What we have not focused on so much up until now is that silence in the media, in society and even in the arts which is not just a collective version of those individual fears and traumas, it is also about vested interests keeping us dumb, confused and compliant – while those who make fortunes out of the status quo can make just a little bit more. That silence is a kind of cynicism: a disconnect; a betrayal. This is not the silence of the lambs. It is the silence of the factory farmers and abattoir keepers.
When I was first a writer in my twenties, I read Francis Fukuyama, The End of History, and believed he was right. There seemed at that time to be no big subjects to write about, and I felt slightly badly placed to be born into cosy times. Most of the plays, films and novels I read were about white middle-class heterosexual couples betraying each other.
Be careful what you wish for. Even at that time climate was an issue. ExxonMobil had already conducted research that showed that their industry contributed to the greenhouse effect and was likely to be a problem for the human race. I only recently heard about this is because the findings were kept secret: another aspect of the great silence.
Extinction Rebellion, The Sunrise Movement, Greta Thunberg and Fridays for Future have made such a noise about the climate science that more people are now aware of the issue. But this shift of the Overton Window means that our opponents are also on the move. Now silence is no longer tenable, they are reaching for lies.
And not just one simple refutable lie but a whole obstructive and mischievous tangle designed to snag us, and waste our time, as well as to mislead and confuse potential allies while the vested interests get on with piling up profits.
They think this tactic worked well in the tobacco industry.

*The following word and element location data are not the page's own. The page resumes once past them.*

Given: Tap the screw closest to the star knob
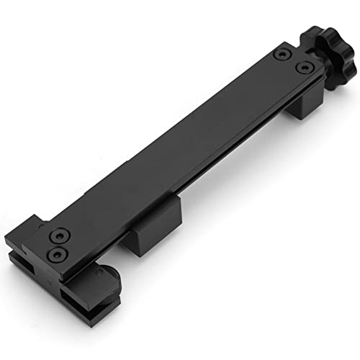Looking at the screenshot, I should (x=305, y=68).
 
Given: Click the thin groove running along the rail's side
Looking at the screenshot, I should (x=216, y=173).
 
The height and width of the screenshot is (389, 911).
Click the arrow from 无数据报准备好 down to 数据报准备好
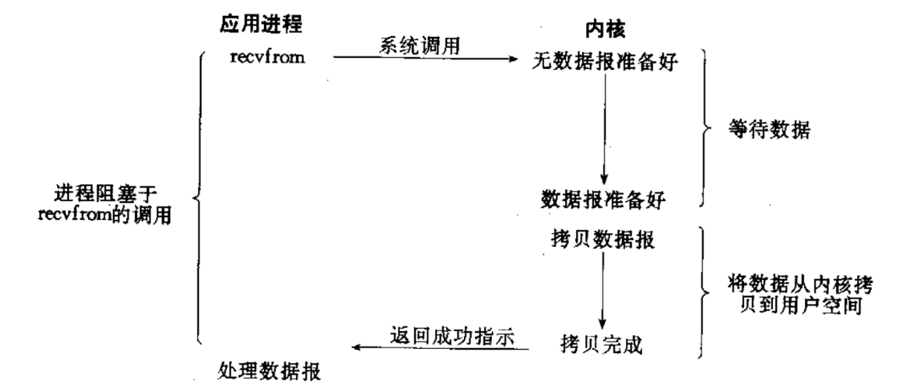tap(604, 128)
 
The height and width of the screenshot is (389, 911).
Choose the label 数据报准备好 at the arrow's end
tap(604, 198)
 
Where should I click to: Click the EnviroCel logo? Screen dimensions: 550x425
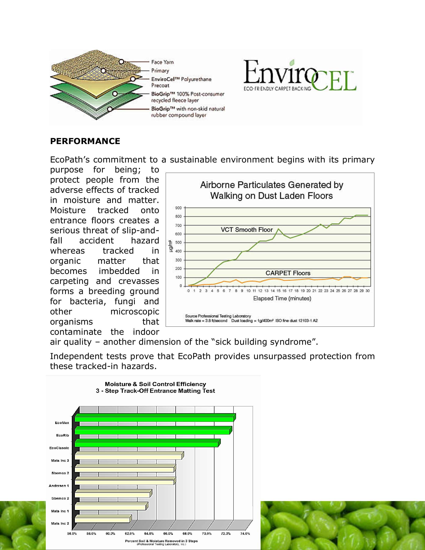click(x=300, y=75)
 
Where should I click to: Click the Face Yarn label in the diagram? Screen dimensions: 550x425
click(x=162, y=62)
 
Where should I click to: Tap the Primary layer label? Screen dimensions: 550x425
click(x=160, y=71)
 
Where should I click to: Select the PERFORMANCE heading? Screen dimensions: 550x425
click(x=85, y=141)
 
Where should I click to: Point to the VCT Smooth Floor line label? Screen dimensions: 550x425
click(x=247, y=230)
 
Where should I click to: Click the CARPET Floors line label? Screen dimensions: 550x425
click(x=288, y=273)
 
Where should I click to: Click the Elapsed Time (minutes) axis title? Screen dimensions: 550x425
click(x=282, y=299)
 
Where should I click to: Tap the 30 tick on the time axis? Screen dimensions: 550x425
click(x=368, y=291)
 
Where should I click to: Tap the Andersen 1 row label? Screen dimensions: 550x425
click(x=59, y=486)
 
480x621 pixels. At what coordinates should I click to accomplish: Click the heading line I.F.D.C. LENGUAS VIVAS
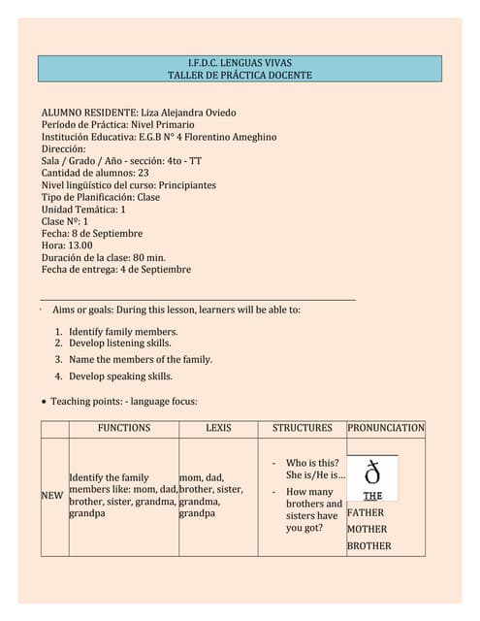[x=240, y=62]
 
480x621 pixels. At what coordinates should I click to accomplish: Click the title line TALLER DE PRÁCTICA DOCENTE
[x=240, y=75]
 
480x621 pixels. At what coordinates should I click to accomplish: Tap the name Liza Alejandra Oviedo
[x=188, y=113]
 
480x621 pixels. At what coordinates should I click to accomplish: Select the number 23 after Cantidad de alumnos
[x=143, y=173]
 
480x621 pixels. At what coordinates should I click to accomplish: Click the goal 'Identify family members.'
[x=123, y=332]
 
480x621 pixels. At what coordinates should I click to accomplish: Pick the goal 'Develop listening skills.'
[x=120, y=343]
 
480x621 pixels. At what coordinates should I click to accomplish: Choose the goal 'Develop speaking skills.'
[x=120, y=376]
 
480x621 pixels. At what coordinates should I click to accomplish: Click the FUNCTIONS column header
[x=124, y=428]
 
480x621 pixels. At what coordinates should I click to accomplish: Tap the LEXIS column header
[x=218, y=428]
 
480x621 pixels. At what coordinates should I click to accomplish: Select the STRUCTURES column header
[x=302, y=428]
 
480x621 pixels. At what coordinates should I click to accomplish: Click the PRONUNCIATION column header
[x=386, y=428]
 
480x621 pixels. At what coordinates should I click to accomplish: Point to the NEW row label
[x=51, y=496]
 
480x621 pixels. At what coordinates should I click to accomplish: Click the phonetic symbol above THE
[x=372, y=474]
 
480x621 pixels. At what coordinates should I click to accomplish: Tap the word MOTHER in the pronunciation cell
[x=367, y=530]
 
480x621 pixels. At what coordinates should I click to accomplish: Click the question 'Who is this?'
[x=312, y=464]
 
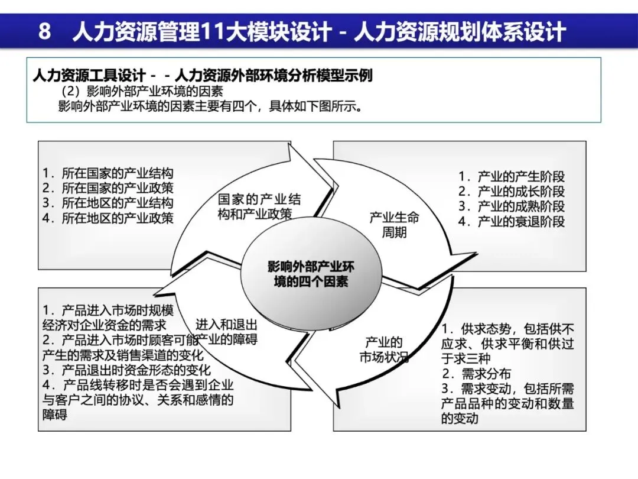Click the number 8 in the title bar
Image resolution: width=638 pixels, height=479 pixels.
click(x=44, y=31)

But, in that case, those who died as a result of that nefarious approach were people who chose to smoke cigarettes: the climate and ecological crisis means we all are vulnerable, even the selfish tricksters who are our opponents. Even their children and grandchildren.
I believe that history is against them. In the future they will be referred to in the same way as those who opposed the abolition of slavery, the enfranchisement of the working classes, the suffragettes. But those historic fights took place on a stable planet.
We will win through, but there’s a ticking clock: the Amazon is burning; the Arctic ice is melting; soil fertility is depleting; the coral is bleaching. Whole species of fish, insects and mammals are dying or becoming extinct.
In films we would know deep down that the good guys will win through, though only just in time. In life, sadly, there’s no such certainty. That is why I believe we have to throw everything at this problem. Even our own security. And that is why at the end of the Writers Rebel event on Wednesday I intend to leave a mark on Tufton Street that will make them understand what we think of their actions, but also leave me open to a charge of criminal damage.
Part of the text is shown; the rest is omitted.